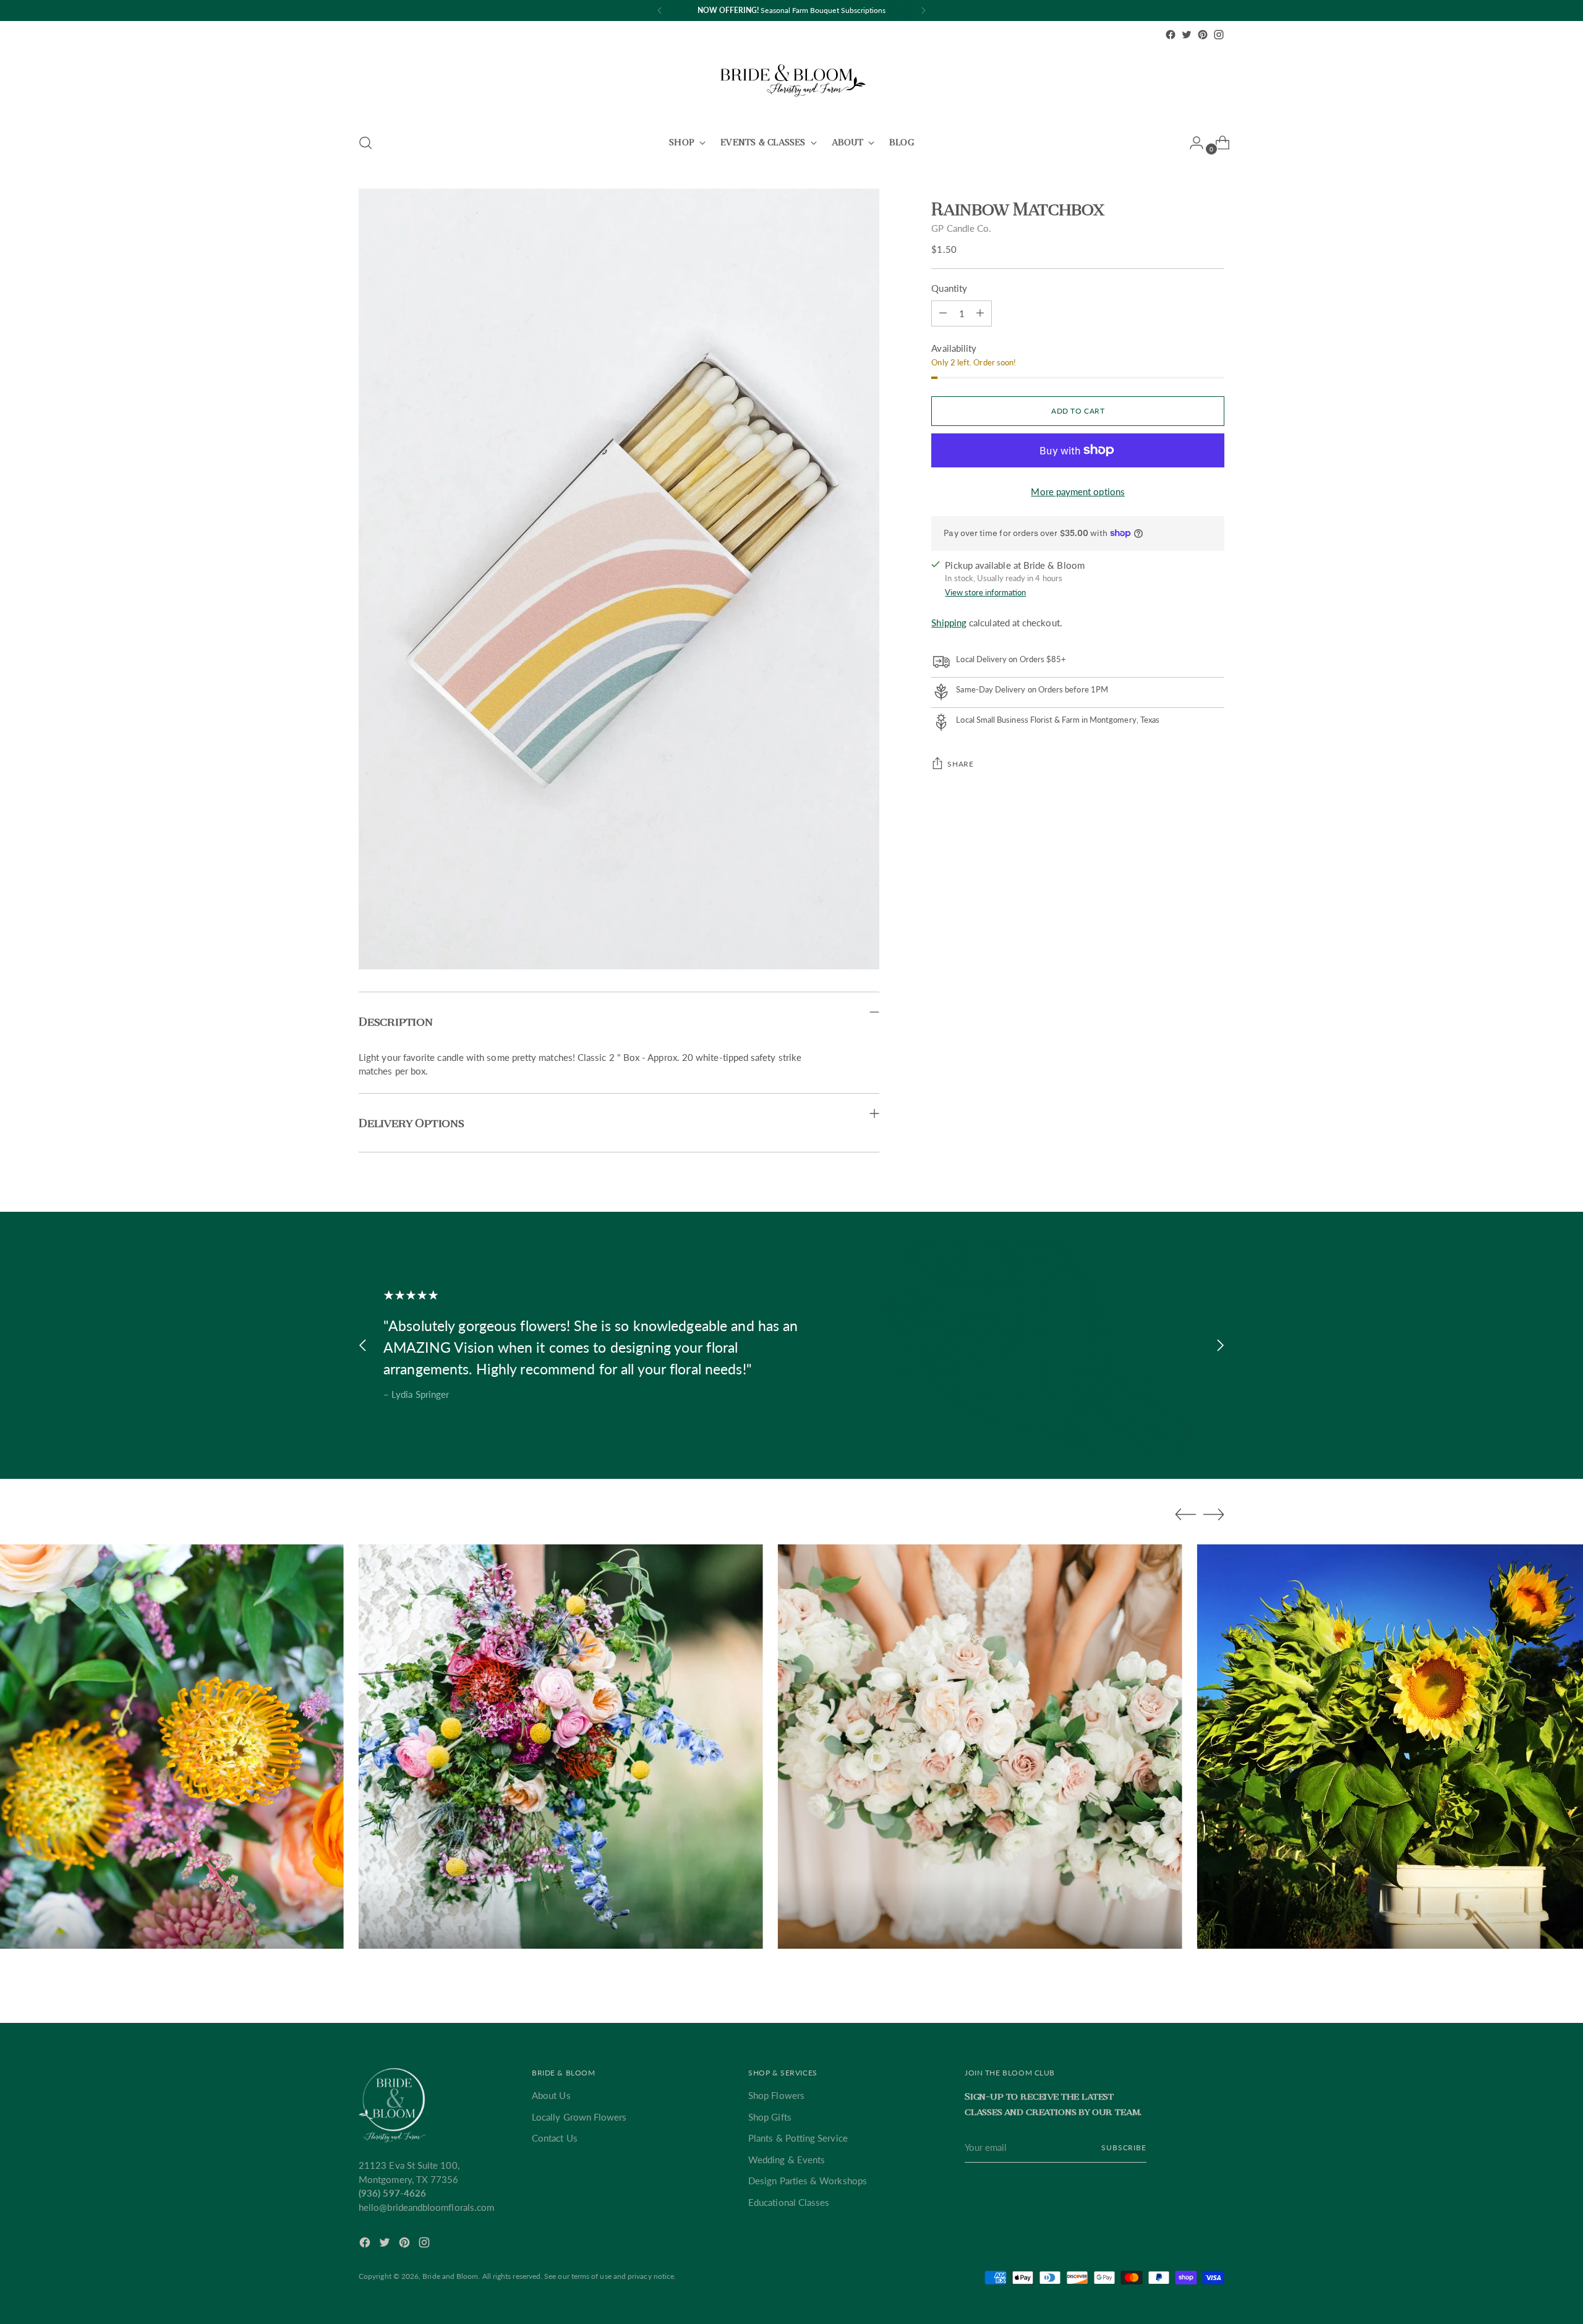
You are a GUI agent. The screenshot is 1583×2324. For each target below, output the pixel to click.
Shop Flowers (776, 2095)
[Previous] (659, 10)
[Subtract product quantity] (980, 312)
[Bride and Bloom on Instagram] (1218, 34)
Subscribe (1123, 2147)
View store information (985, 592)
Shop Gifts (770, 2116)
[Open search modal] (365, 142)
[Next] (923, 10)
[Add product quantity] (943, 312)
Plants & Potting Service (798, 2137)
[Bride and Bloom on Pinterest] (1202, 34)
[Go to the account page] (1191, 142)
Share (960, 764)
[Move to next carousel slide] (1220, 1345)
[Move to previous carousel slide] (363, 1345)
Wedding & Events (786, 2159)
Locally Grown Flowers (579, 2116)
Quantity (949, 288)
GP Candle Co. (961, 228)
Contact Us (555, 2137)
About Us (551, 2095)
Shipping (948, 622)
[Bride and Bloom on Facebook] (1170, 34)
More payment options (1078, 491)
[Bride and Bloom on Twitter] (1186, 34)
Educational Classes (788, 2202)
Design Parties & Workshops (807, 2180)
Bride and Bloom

___

• [Exercise brief]:
Could you copy each line of the material that holds "product"?

• [Answer to this task]:
[Subtract product quantity] (980, 312)
[Add product quantity] (943, 312)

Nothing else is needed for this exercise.